EXCERPTED PASSAGE:

►

Question
1. Which of the following is not likely to be a fixed cost? A. direct materials B. rent C. depreciation D. salary of the human
1. Which of the following is not likely to be a fixed cost?
A. direct materials B. rent C. depreciation D. salary of the human resources director
2. Costs incurred in the past which are not relevant to present decisions are
A. fixed costs.
B. sunk costs. C. opportunity costs. D. indirect costs.
3. Managerial accounting
A. is primarily directed at external users of accounting information. B. is required by taxing authorities such as the IRS. C. must follow GAAP. D. is optional.
4. Which of the following is most likely to make use of Spruce Companys managerial accounting information?
A. the IRS B. an individual contemplating an investment in Spruce Company C. a company that is one of Spruces main competitors D. the production manager of Spruces plant in Minnesota
5. Ice Box Company manufactures refrigerators. Which of the following items is most likely to be an indirect material cost for Ice Box Company?
A. Factory supervisors salary B. Lubricant for refrigerator door hinges C. Glass shelves for the refrigerators D. Refrigerator motors
6. Which of the following accounts does not appear on the balance sheet?
A. Raw Materials Inventory B. Finished Goods Inventory C. Work in Process Inventory D. Cost of Goods Manufactured
7. Which of the following lists presents the accounts in the order in which product costs flow?

◄

TASK DESCRIPTION:
Answer these about the accounting quiz:
(a) What does Ice Box Company manufacture?
(b) In which state is Spruce Company's plant located?
(c) Which taxing authority is given as an example?

DATA SEGMENT:

►

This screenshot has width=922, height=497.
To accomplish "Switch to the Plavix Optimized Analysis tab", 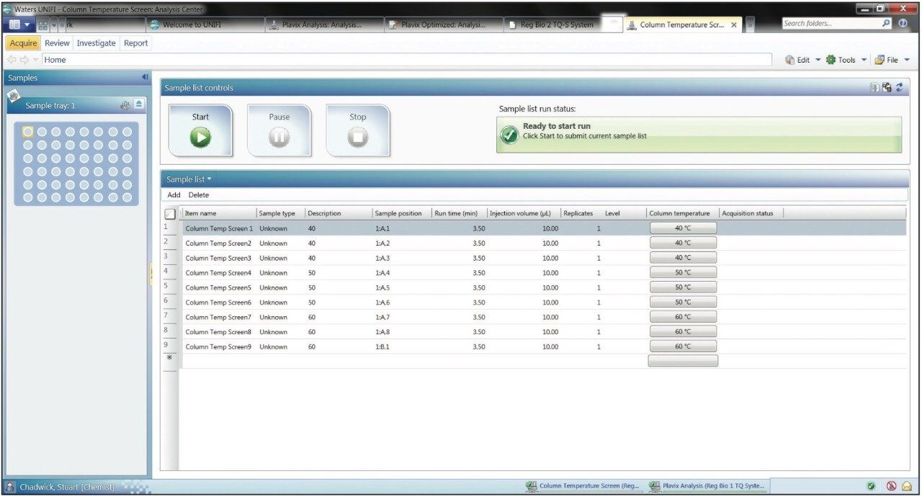I will [442, 24].
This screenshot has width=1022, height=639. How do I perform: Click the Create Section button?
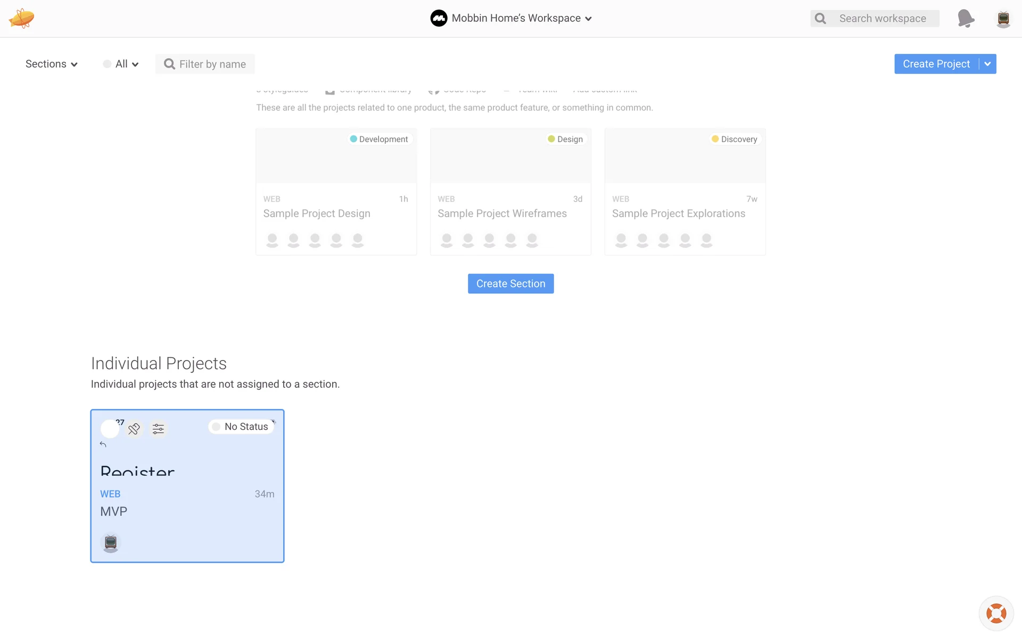tap(510, 284)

◄

SOLUTION:
(a) Refrigerators
(b) Minnesota
(c) The IRS